──────── Source text ────────

The 88th Joint Session of the Aristotelian Society and the Mind Association will be held at the University of Cambridge from 11 to 13 July 2014.
The Postgraduate Session occurs on the Saturday afternoon of the conference. The hundreds of submissions that the Society receives are blind reviewed and a total of eight are selected for presentation. The programme is divided into two parallel sessions ('theoretical' and 'normative') of four speakers each. Each talk lasts up to 20 minutes and is followed by an additional 10 minutes for discussion.
Exemplary papers for the Postgraduate Session will be published in next year's Proceedings of the Aristotelian Society.
The Open Sessions take place during the Saturday and Sunday afternoons of the conference. There are a large number of places available, allowing room for an extensive and diverse programme of talks. There are no restrictions on the areas of philosophy which papers may address. The intention is to accommodate all philosophical material (so far as time and space in the programme allow) that is suitable for presentation. Each Open Session talk lasts up to 20 minutes and is followed by an additional 10 minutes for discussion.
Programme details regarding the Open Session will be available soon at the official 2014 Joint Session website.
Saturday, 12 July 2013 at 14.00
Chaired by Matthew Soteriou (Warwick)
A problem for Stanley's Intellectualism about Knowledge-How
Georgi Gardiner (Rutgers)
Georgi Gardiner is a graduate student in philosophy at Rutgers University. Before studying at Rutgers she earned her M.A. and M.Sc. in philosophy from the University of Edinburgh. She specialises in epistemology and meta-philosophy. Her Masters thesis developed a virtue theoretic account of knowledge, and she currently researches questions in social epistemology, such as what is the nature of group belief. She is also particularly interested in the nature of understanding, wisdom, know how, and competences. Her advisor at Rutgers is Ernie Sosa.
Anti-intellectualism about knowledge-how claims knowledge-how is different in kind from knowledge-that. Intellectualism, by contrast, argues that knowledge-how is a kind of knowledge-that. One version of intellectualism, advanced by Jason Stanley holds that to know how to do something is to (propositionally) know the answer to the question “how could you do it?” In this paper I suggest a problem for this view: I argue that knowledge-how and propositional knowledge have different epistemic profiles, and I suggest a case that illustrates and motivates this claim. If correct, this paper provides support for anti-intellectualism about knowledge-how.

──────── Provided data ────────

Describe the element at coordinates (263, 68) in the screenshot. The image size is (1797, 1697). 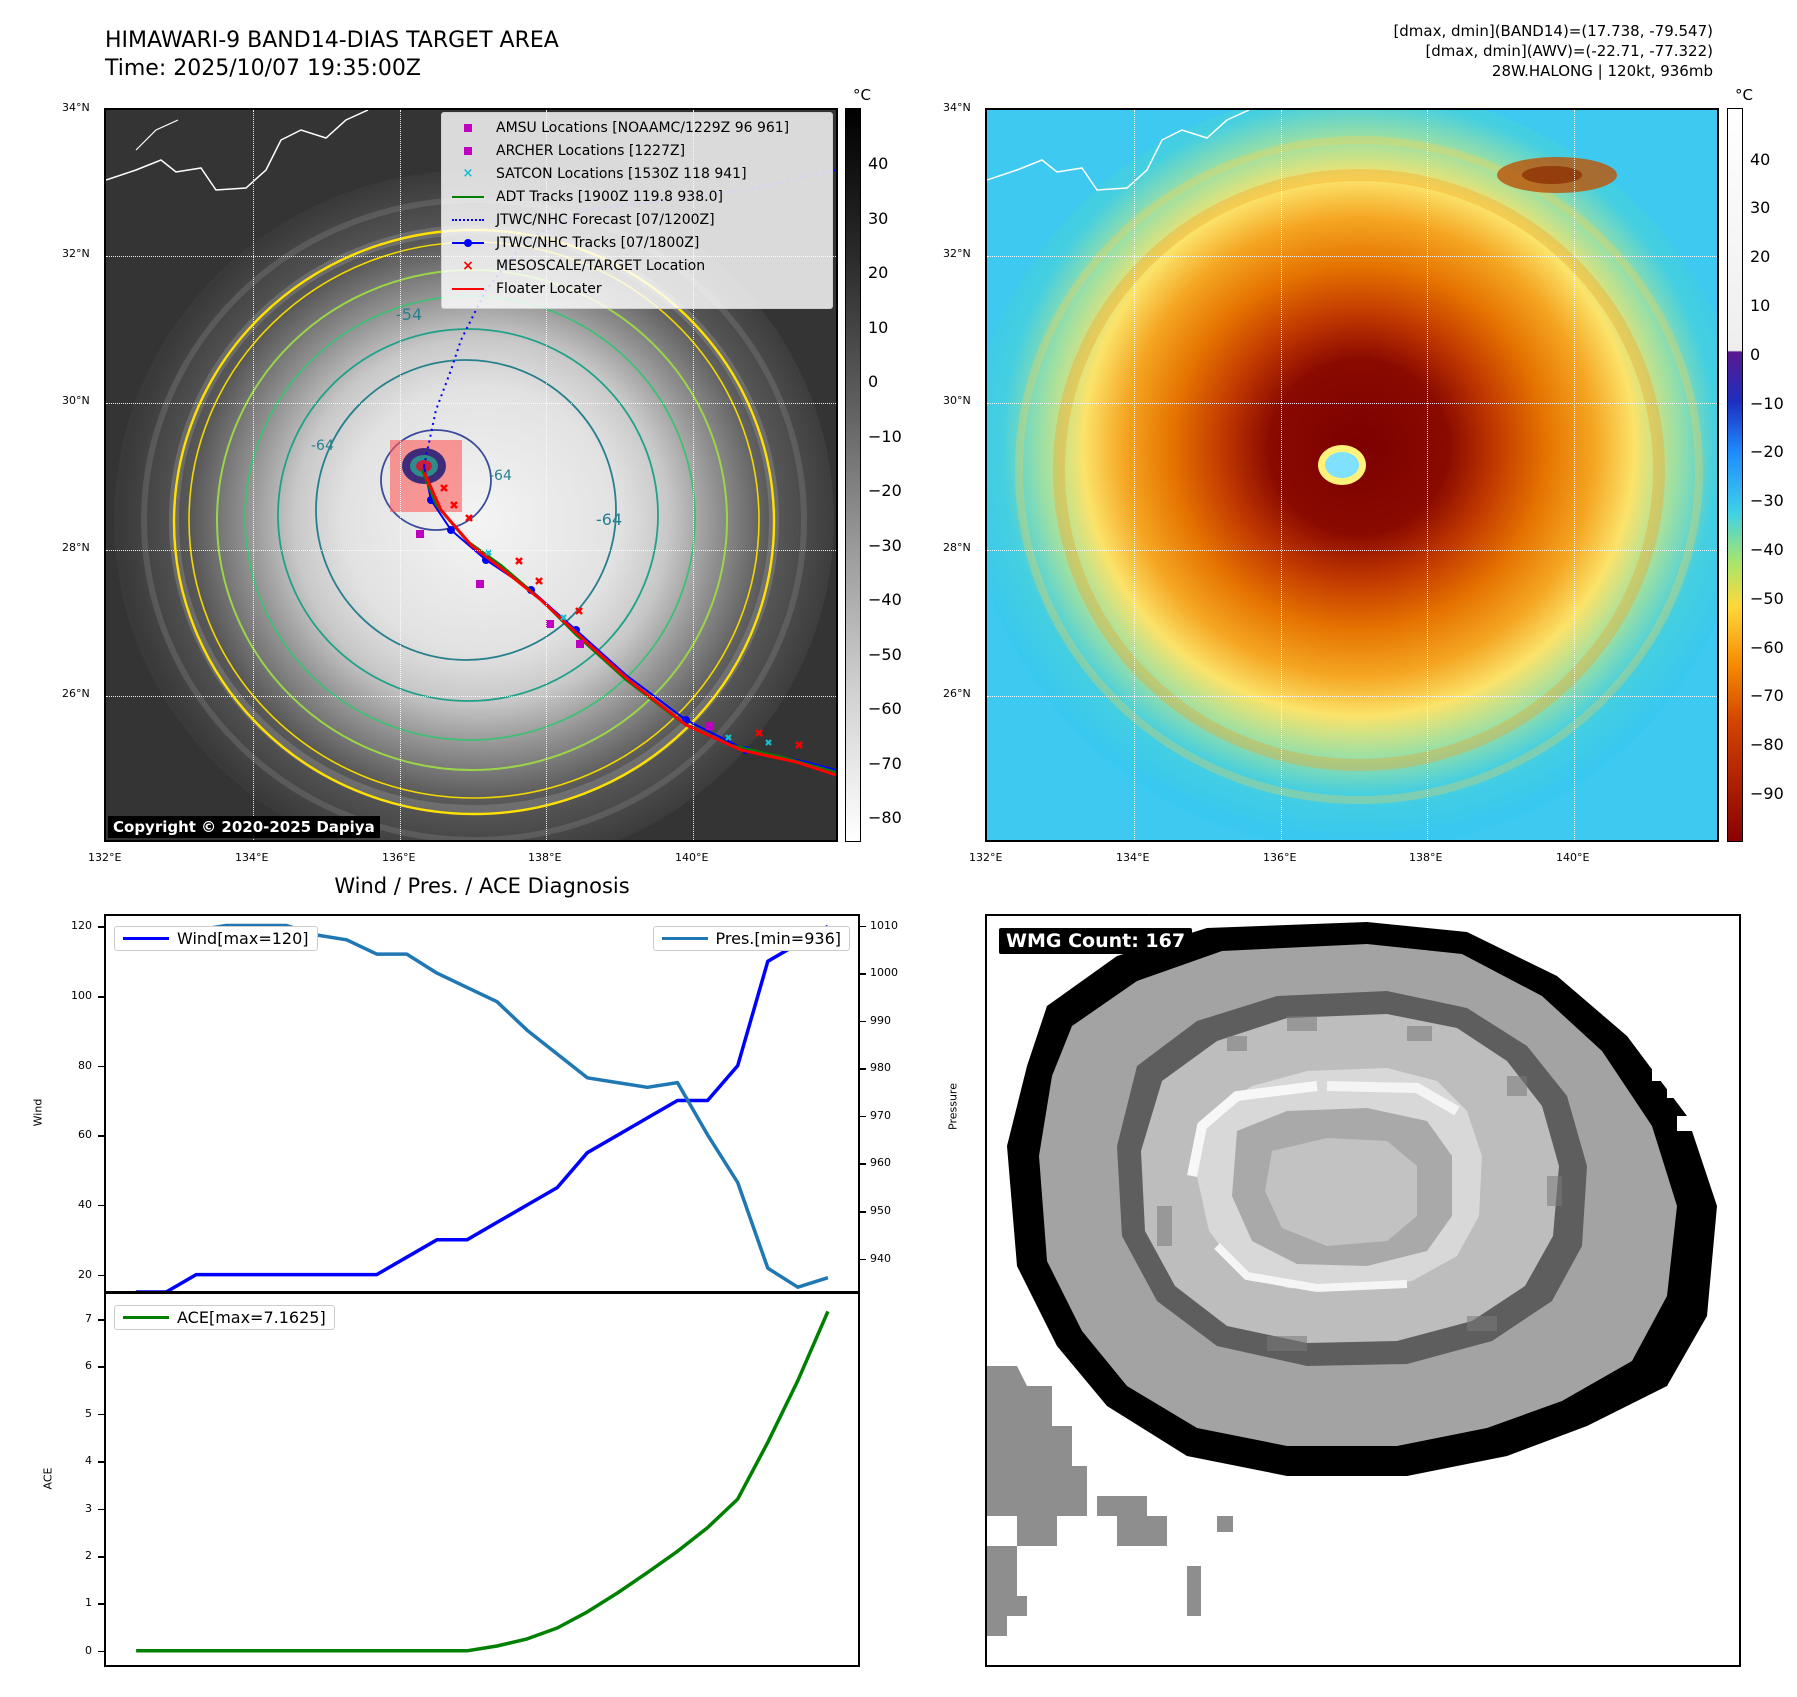
I see `map-time: Time: 2025/10/07 19:35:00Z` at that location.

────────

> _Written task 1_:
According to the Joint Session announcement, how many Postgraduate Session submissions are selected for presentation?
> _Written task 2_:
Write out everything in the Joint Session announcement from "The 88th Joint" down to "the Aristotelian Society.".
> _Written task 3_:
Continue the Joint Session announcement from the point where it stops.
The data come from a separate source.

> _Final answer 1_:
Eight are selected.

> _Final answer 2_:
The 88th Joint Session of the Aristotelian Society and the Mind Association will be held at the University of Cambridge from 11 to 13 July 2014.
The Postgraduate Session occurs on the Saturday afternoon of the conference. The hundreds of submissions that the Society receives are blind reviewed and a total of eight are selected for presentation. The programme is divided into two parallel sessions ('theoretical' and 'normative') of four speakers each. Each talk lasts up to 20 minutes and is followed by an additional 10 minutes for discussion.
Exemplary papers for the Postgraduate Session will be published in next year's Proceedings of the Aristotelian Society.

> _Final answer 3_:
Kant, the Paradox of Knowability, and the Meaning of 'Experience'
Andrew Stephenson (Oxford)
Andrew Stephenson is a Career Development Lecturer at Trinity College, University of Oxford. His primary research interest is Kant's theoretical philosophy, specifically his theory of experience. His CV and some work can be found at his website: www.acstephenson.com. He is co-editor (with Anil Gomes) of Kant and the Philosophy of Mind: New Essays in Consciousness, Judgement, and the Self, under contract with Oxford University Press for publication in 2015. In addition to self-contained articles, he is also working on a monograph on Kant. He will be at Humboldt University in Berlin for 2014-16 on a Leverhulme award.
It is often claimed that anti-realism is a form of transcendental idealism or that Kant was an anti-realist. It is also often claimed that anti-realists are committed to some form of knowability principle to the effect that all truths (or at least all truths of a certain class) are knowable and that such principles have problematic consequences. It is therefore natural to ask whether Kant was committed to any such principle, and if he was, whether this leads him into similar difficulties. Both transcendental idealism and anti-realism aim to provide a middle way between realism and idealism. A well-known logical result appears to show that anti-realism fails in its aim because it collapses into idealism. Can a related proof show that transcendental idealism collapses in the same way? First I show that an apparently Kantian knowability principle is indeed susceptible to a Fitch-Church style proof. Then, however, I suggest that it is in fact not at all clear whether Kant himself was committed to such a principle. By ‘experience’ Kant did not always mean our everyday notion of a basic perceptual or epistemic encounter with the world. Often he had a highly technical notion in mind, something more like the ideal of final scientific knowledge. And because experience so understood is an ideal, it expresses no anti-realist knowability principle to define truth in terms of accord with experience.
Maarten Steenhagen (UCL)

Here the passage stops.